To do: Return, word for word, the part of the passage on federalism in Sri Lanka that opens with the words containing "Both these types" and closes with "amounted to separatism.".

Passage provided:
☆ ☆ ☆ ☆ ☆ ☆ ☆

Despite differences in writing styles and usages of words and phrases among the readers who responded, there were two underlying themes in the two different categories of responses. The Sinhala readers expressed doubts and concerns over a political arrangement based on the federal idea. Many of them equated federalism with separatism and rejected any settlement based on federal or quasi-federal lines. A few recognised the difference between both but were worried that federalism may lead to separatism rather than unity.
The opinion expressed by Tamil readers was generally supportive of a political settlement on federal lines. There was much scepticism about such a possibility because they felt Sinhala opinion was overwhelmingly opposed to federalism. Since the Sinhalese comprise 75% of Sri Lanka’s population, the chances of a solution based on the federal idea would never become a reality.
Both these types of contrary opinion were illustrative of Sri Lanka’s deeply divided society. While the essence of Sinhala reader responses to federalism was “We won’t allow it,” the Tamil viewpoint was “they will never allow it”. One thing that struck me in these responses as well as in experiences of the past was the fact that many Sinhalese genuinely yet wrongly believed that federalism amounted to separatism.
It is against this backdrop therefore that I intend re-visiting a path-breaking judicial verdict about which I have written earlier. This is about a landmark judgement by the Sri Lankan Supreme Court five years ago that ruled federalism is not separatism. I shall briefly focus on the history of this case and salient aspects of the SC ruling.
Three-member SC Bench
On 4 August 2017, a three-member Supreme Court bench comprising the then Chief Justice Priyasath Dep and Justices Upali Abeyratne and Anil Goonaratne delivered a landmark ruling that gave a clean chit to the federal form of governance or federalism. The judgement was written by Chief Justice Priyasath Dep with Justice Upaly Abeyrathne and Justice Anil Gooneratne concurring.
The petitioner was Hikkadu Koralalage Don Chandrasoma of G-16, National Housing Scheme, Polhena, Kelaniya. The petitioner was represented by Counsel Dharshan Weerasekera and Madhubashini Rajapaksha.
The first respondent was the then Jaffna District parliamentarian Maavai Somasundaram Senathirajah. Maavai Senathirajah was the Secretary of the Ilankai Thamil Arasu Katchi (ITAK) with its headquarters in 30 Martin Road, Jaffna when the case was filed. Hence he was designated as the first Respondent.
Subsequently Senathirajah relinquished his Secretary post and became President of the ITAK. Former Eastern Provincial Minister and lawyer K. Thurairasasingham became Secretary of the ITAK. Thereafter the new ITAK Secretary Thurairasasingham’s name was substituted in place of Maavai Senathirajah as 1st respondent. The other respondents were the commissioner of Elections and the Attorney-General.

☆ ☆ ☆ ☆ ☆ ☆ ☆

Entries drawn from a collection

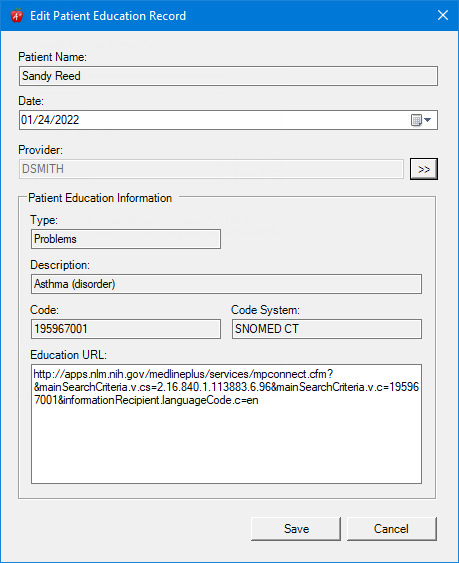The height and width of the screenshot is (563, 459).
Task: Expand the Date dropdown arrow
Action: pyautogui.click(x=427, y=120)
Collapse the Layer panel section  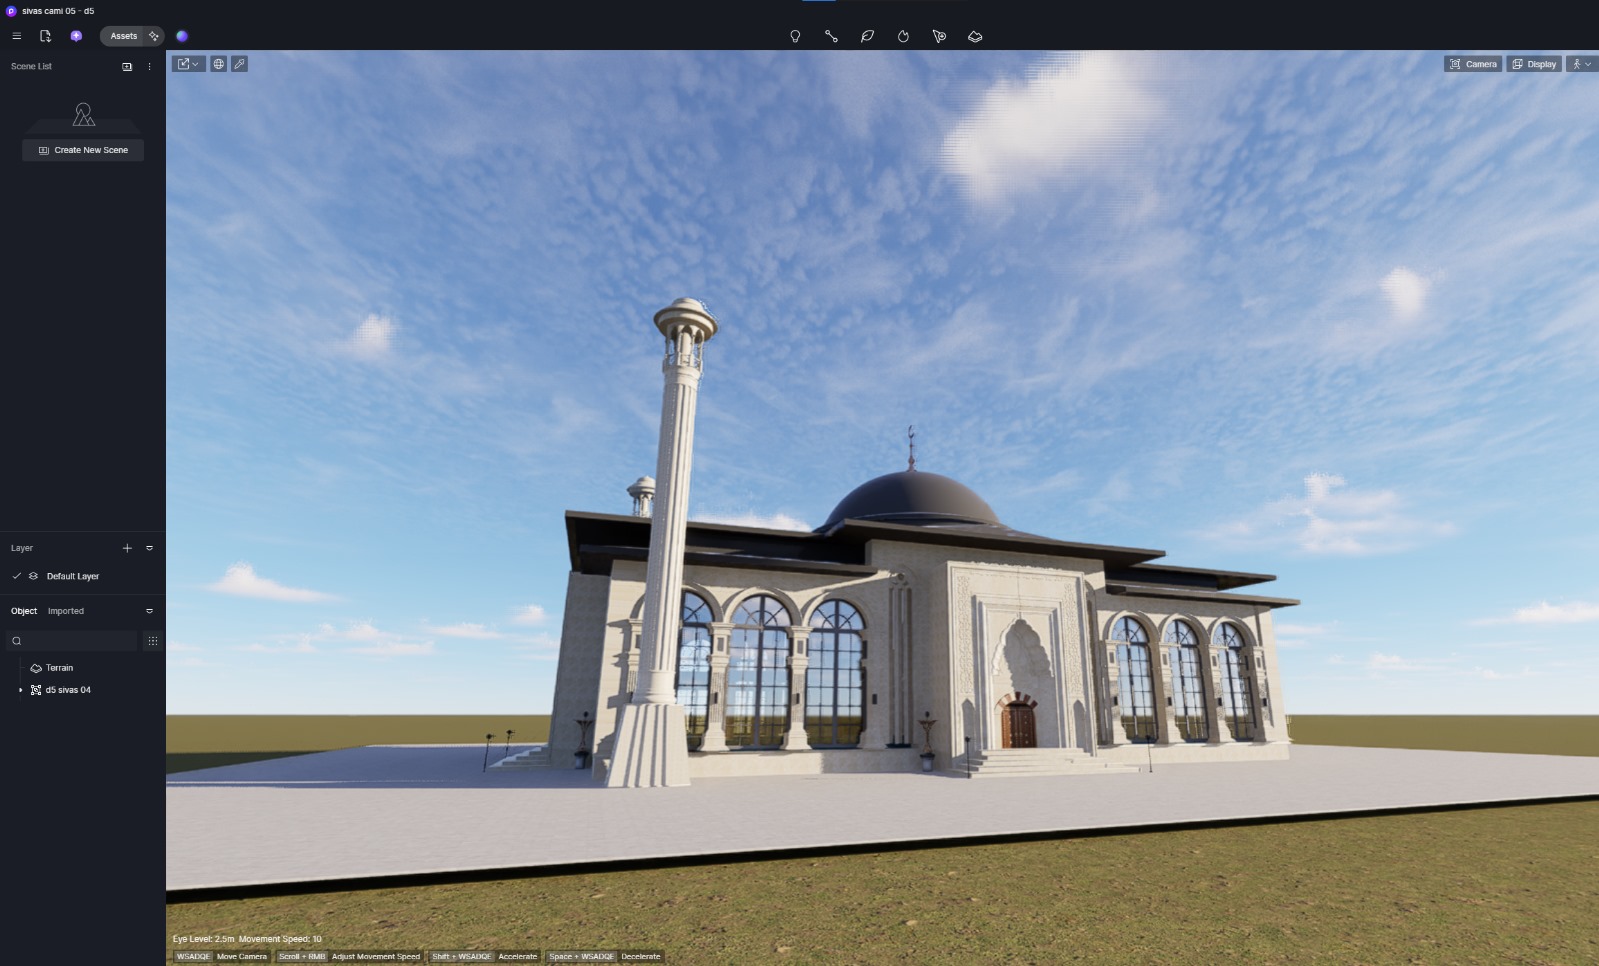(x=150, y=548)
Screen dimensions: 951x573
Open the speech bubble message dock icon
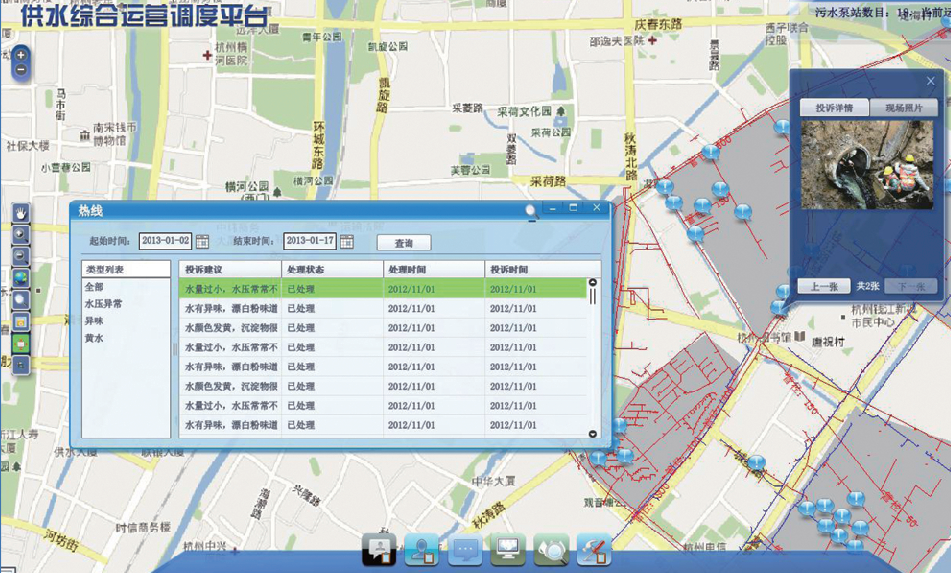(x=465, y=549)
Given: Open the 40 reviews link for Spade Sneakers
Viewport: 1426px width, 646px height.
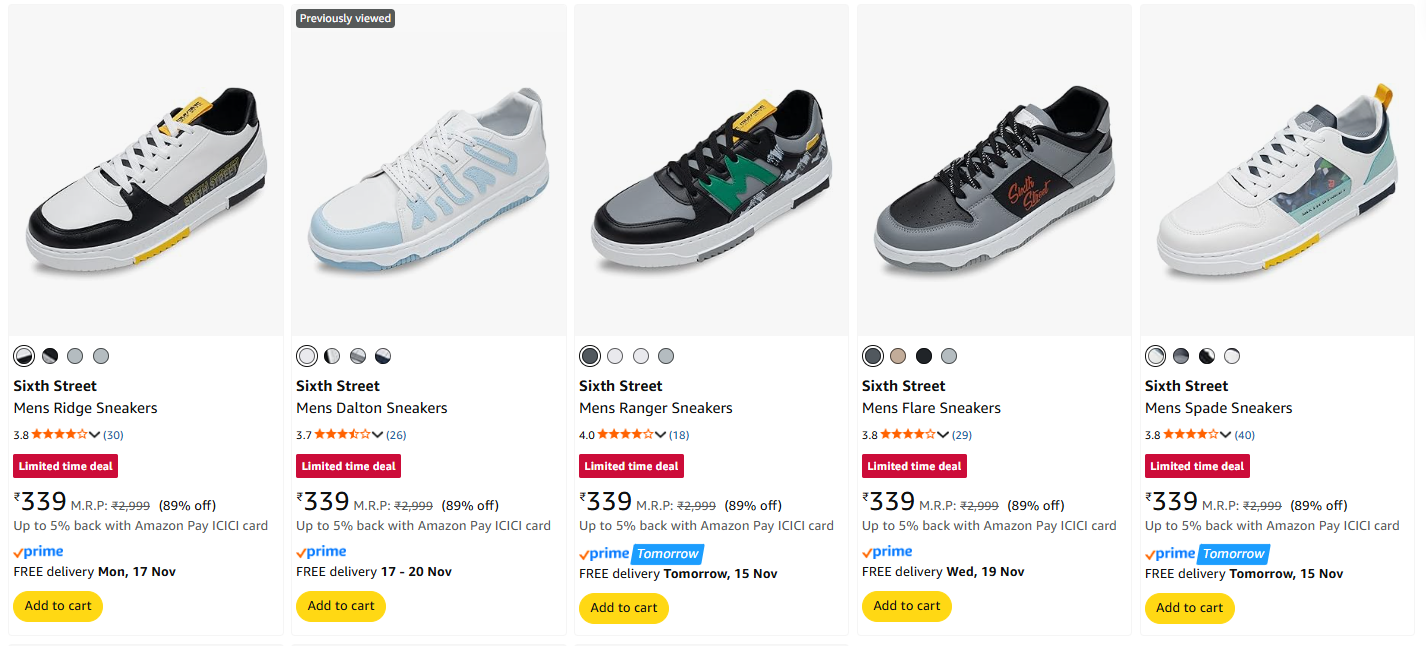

☆ ☆ ☆ ☆ ☆ ☆ ☆

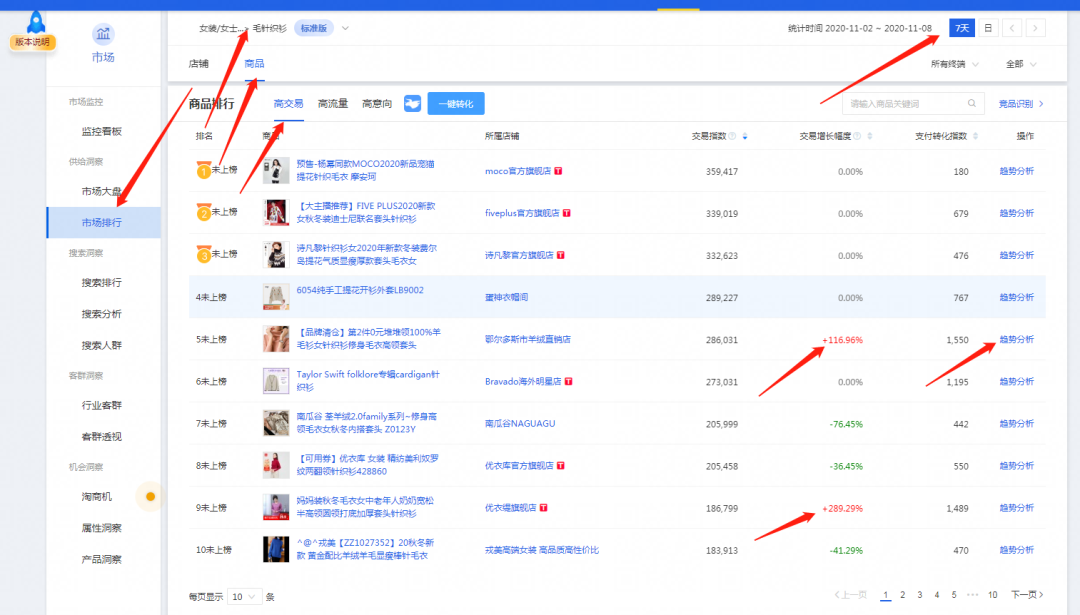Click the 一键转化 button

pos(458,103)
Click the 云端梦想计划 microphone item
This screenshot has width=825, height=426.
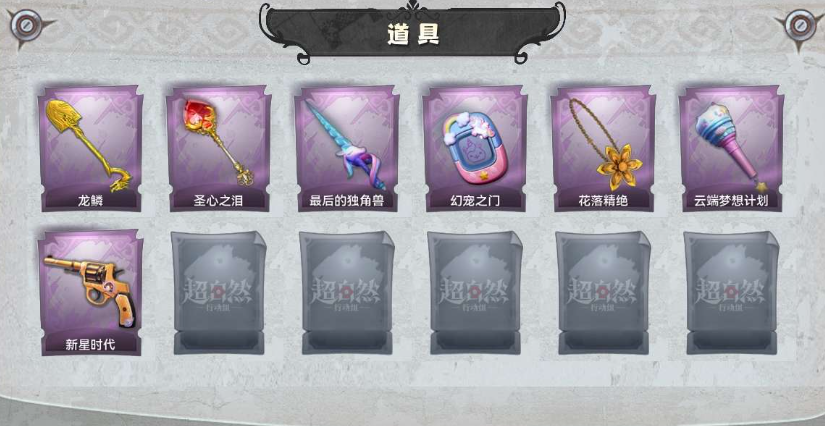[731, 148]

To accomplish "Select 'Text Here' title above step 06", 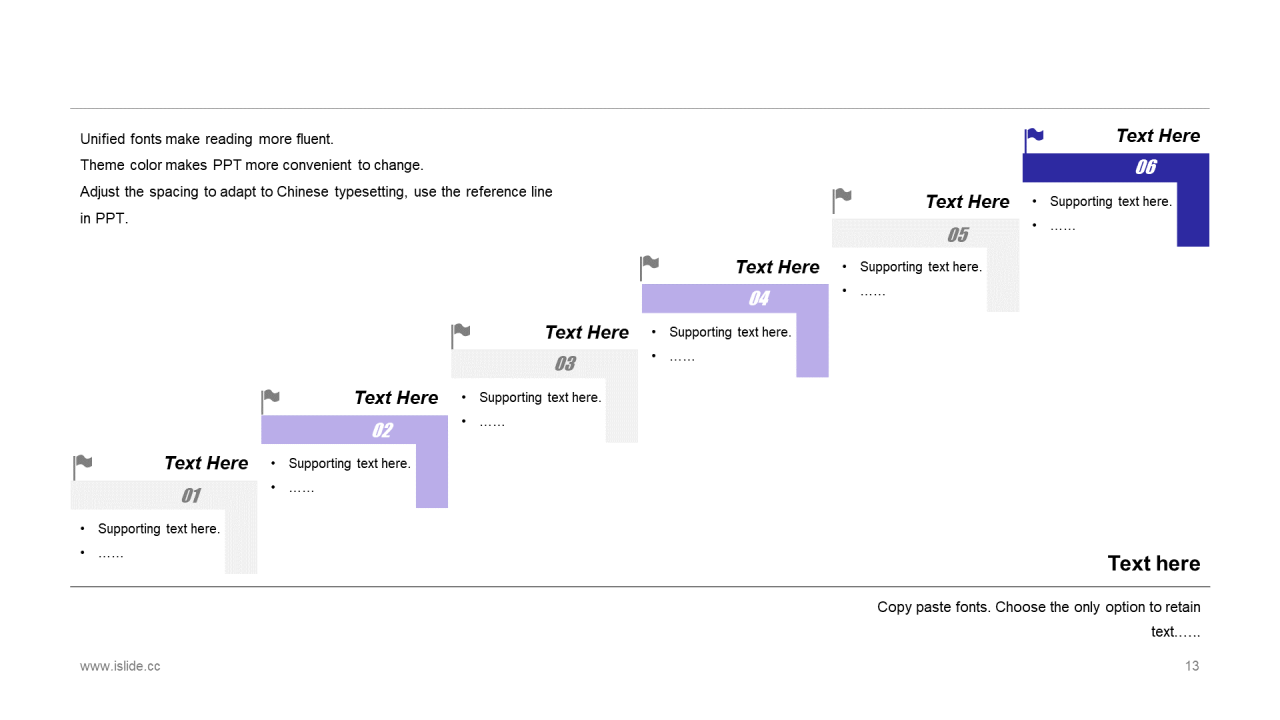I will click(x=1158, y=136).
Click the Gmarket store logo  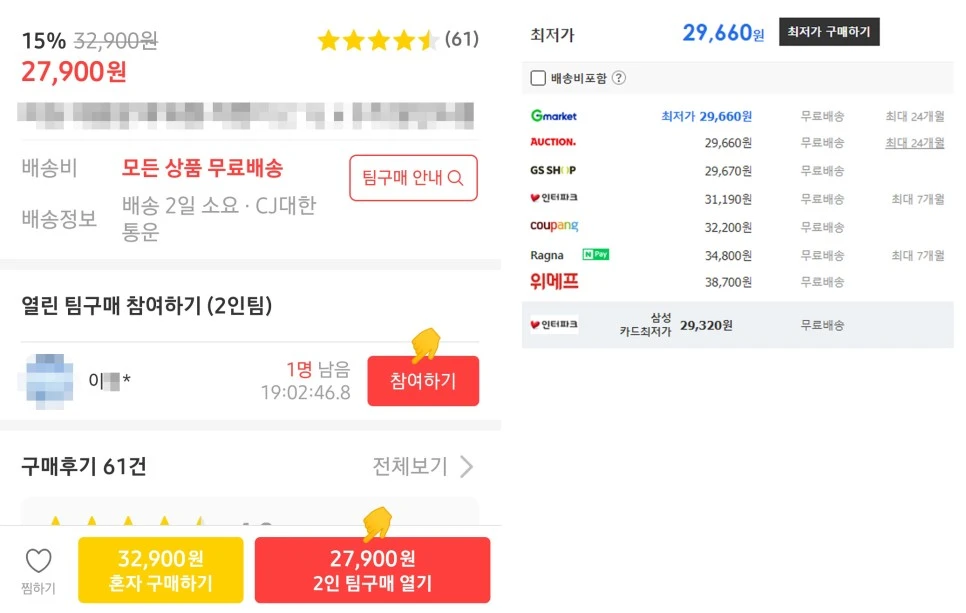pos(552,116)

☆ ☆ ☆ ☆ ☆ ☆ ☆

Solution:
Both these types of contrary opinion were illustrative of Sri Lanka’s deeply divided society. While the essence of Sinhala reader responses to federalism was “We won’t allow it,” the Tamil viewpoint was “they will never allow it”. One thing that struck me in these responses as well as in experiences of the past was the fact that many Sinhalese genuinely yet wrongly believed that federalism amounted to separatism.